Minnie schlief tief und fest. Mehr gelb als weiß und mehr röchelnd als atmend lag die alte Dame im Bett, während ihre Finger unermüdlich in der Luft arbeiteten.
Ruth erhob sich aus dem Sessel. „So geht das nun schon seit einigen Stunden“, sagte sie nüchtern. „Doch keine Sorge – ich halte Wache! Machen Sie sich keine Sorgen! Heute kommen Minnies Töchter. Gemeinsam schaffen wir den Endspurt…“
„Ich muss aber noch einmal mit ihr reden! Es gibt da noch eine Sache…“, rief Mike.

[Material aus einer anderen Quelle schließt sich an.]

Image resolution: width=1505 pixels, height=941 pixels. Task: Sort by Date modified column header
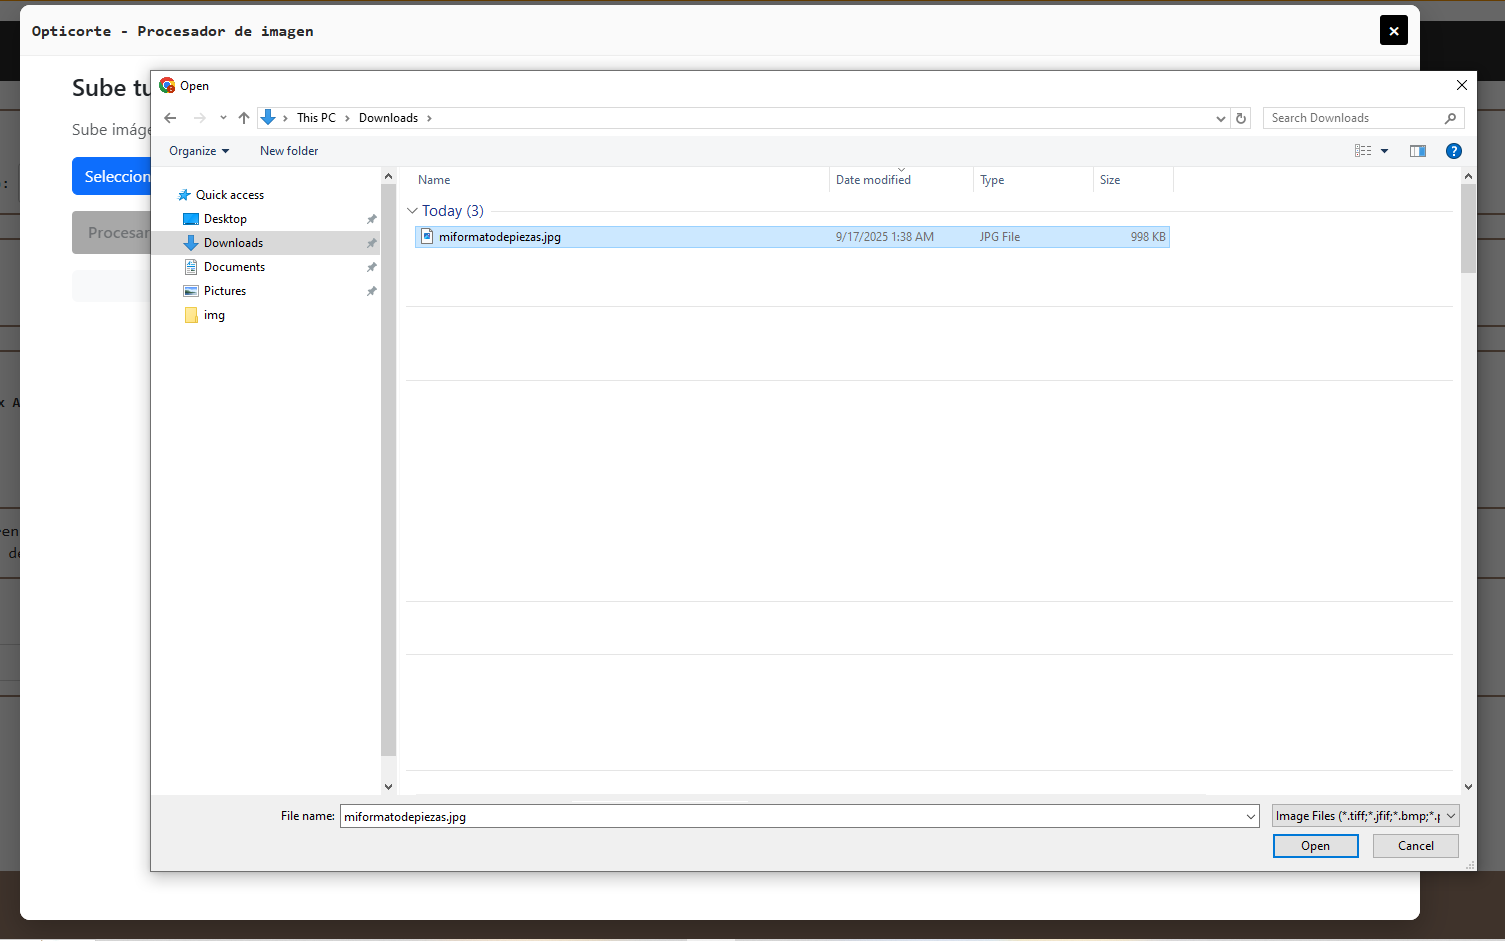tap(873, 180)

„Dann rufen Sie doch einfach an!“
Ruth erwies sich als Pragmatikerin. Sie notierte Minnies Durchwahl auf einem Zettel und reichte sie Mike. „Ich werde immer hier sein – rufen Sie an, wann immer Sie mögen. Sobald unsere liebe, alte Dame erwacht, sage ich ihr umgehend, dass Sie mit ihr sprechen möchten.“
Der Reporter bedankte sich. „Meine Mutter und ich werden noch einmal kommen – am Vormittag des Heiligen Abend. Bis dahin wird Minnie ja wohl erwacht sein, sofern sie nicht… gestorben ist.“
„Das glaube ich auch“, sagte Ruth beherzt. „Ich wünsche Ihnen alles Gute. Wir sehen uns zu Weihnachten wieder.“
Die hässliche, übernatürlich große Dame sank zurück in ihren Sessel, und vertiefte sich erneut in ihr Buch.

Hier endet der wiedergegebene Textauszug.